Moneybox

The ECB’s Skimmer Bailout

Italian Prime Minister Mario Monti smiles during his end of the year press conference in Rome on December 29, 2011.

Photo by GABRIEL BOUYS/AFP/Getty Images

The European Central Bank appears to have hit on a plan for rescuing Italy that’s so evil I’m somewhat inclined to wish it weren’t working so well:

The ECB’s three-year liquidity provision for euro-zone banks last week also was expected to help finance demand for shorter-dated government debt.

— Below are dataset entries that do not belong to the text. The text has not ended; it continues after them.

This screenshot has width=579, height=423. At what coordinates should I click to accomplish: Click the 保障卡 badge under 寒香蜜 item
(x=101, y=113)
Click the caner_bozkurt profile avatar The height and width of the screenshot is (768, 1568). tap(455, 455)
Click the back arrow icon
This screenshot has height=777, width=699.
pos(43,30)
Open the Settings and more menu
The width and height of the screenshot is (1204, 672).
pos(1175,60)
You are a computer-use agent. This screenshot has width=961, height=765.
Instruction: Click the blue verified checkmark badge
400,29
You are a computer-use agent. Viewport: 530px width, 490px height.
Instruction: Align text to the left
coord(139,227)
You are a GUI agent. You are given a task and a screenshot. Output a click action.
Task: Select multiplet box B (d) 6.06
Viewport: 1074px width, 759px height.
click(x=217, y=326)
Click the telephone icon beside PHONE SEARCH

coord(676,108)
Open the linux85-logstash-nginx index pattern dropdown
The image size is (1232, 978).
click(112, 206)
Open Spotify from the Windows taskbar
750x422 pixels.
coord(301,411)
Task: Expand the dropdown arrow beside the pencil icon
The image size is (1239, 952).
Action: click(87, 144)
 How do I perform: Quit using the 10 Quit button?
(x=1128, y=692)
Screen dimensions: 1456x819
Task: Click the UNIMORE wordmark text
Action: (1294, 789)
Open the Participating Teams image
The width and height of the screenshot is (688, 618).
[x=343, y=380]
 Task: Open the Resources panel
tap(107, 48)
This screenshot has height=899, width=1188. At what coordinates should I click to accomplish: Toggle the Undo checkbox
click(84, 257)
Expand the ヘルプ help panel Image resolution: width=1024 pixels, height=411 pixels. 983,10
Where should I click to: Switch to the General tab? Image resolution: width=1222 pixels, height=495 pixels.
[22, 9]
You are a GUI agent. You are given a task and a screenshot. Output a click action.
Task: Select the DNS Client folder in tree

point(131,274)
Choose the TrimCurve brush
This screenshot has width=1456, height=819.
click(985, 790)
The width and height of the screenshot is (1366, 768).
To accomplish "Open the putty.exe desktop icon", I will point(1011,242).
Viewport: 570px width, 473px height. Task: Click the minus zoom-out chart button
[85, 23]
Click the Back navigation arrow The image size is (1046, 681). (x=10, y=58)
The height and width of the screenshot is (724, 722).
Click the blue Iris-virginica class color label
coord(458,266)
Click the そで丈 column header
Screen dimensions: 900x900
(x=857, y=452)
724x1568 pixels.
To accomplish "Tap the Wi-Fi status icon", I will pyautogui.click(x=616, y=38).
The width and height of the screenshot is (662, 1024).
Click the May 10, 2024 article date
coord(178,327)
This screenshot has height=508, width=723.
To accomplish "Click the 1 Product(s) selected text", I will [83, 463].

The ECB allocated nearly half a trillion euros in three-year loans to banks.
On Thursday, Italy offered a total of €5 billion to €8.5 billion in four bonds: the November 2014 and March 2022-dated benchmark fixed rate bonds, or BTPs, and in the nonbenchmark September 2021 BTP, as well as in the April 2018 floating rate bond, or CCTeu.
Italy sold a total of €7.017 billion in the four bonds paying a yield of 5.62% on the November 2014 BTP, sharply lower than the average yield of 7.89% at the previous sale Nov. 29. It paid a yield of 6.98% on the March 2022 BTP, the current 10-year benchmark, down from 7.56% previously.
Basically, as an alternative to directly guaranteeing the Italian government affordable loans the ECB is guaranteeing super-cheap loans to European banks. The banks are then able to plow that money into government debt at a profit and the strong demand for government debt assures that borrowing costs fall. This achieves two goals. On the one hand, the ECB can be bailing out the Italian fiscal situations while maintaining the legal fiction that this isn’t what they’re doing. On the other hand, precisely because doing it this backwards way creates profits for banks, the ECB is de facto engineering a taxpayer-financed bailout of Europe’s banks without needing to go through the muss and fuss of parliamentary appropriations or the raising of inconvenient questions about nationalization. Beyond that, since the ECB hasn’t formally committed itself to anything, the banks’s staff is now in a position to engineer a “fiscal crisis” in Spain or Italy or Portugal (and possibly the small northern european countries as well) any time the pesky elected governments do something the ECB doesn’t approve us. Conversely, thanks to the indirect methods when policy changes lead to amelioration of borrowing costs people won’t write “Italy’s borrowing costs went down because Mario Monti did what the ECB wanted so they brought borrowing costs down” they’ll write things like “yields on the closely-watched three- and 10-year benchmark bonds dropped off amid a positive market reception of Prime Minister Mario Monti’s €30 billion ($38.82 billion) savings measures.” The whole thing is incredibly slimey and I have to suspect that it will end poorly, but for the time being at least it’s working.